SET TASKS:
1. List the usernames of everyone who posted in the forum thread on direct inkjet T-shirt printers.
2. Reproduce the passage of the forum thread on direct inkjet T-shirt printers starting with "Unless of course, one" and going on through "be the future.".

ARTICLE:
━━━━━━━━━━━━━━━━
# Any one who's ever used digital direct inkjet T-shirt printer?



## pulanter (Jun 17, 2015)

Any one who's ever used digital direct inkjet T-shirt printer? 

In contrast to traditional heat press printer or screen printing machine, digital printer seems more convenient and effective?


----------



## GetLost (Apr 22, 2012)

DtG equipment and all the pros and cons need to be carefully considered when attempting a DtG t-shirt printing startup type business. Loads of money out before any profit can be realized. And when problems arise with the $20,000 plus machine, business comes to a halt until the issue is rectified. 

Unless of course, one has deep pockets or a back-up plan to avoid shutting down operations and losing clients.

Speaking from experience… 

Later, Ron


----------



## jaroh (Mar 11, 2014)

DTG seems to be the future.
Everyday technology is improving.
Not for everyone. You need to research and TRAIN for this.
So many variables to figure out. High maintenance.
━━━━━━━━━━━━━━━━
DATA:
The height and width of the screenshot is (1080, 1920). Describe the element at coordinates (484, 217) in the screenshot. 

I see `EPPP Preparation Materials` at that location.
━━━━━━━━━━━━━━━━
RESPONSES IN ORDER:
1. pulanter, GetLost, jaroh

2.
Unless of course, one has deep pockets or a back-up plan to avoid shutting down operations and losing clients.

Speaking from experience… 

Later, Ron


----------



## jaroh (Mar 11, 2014)

DTG seems to be the future.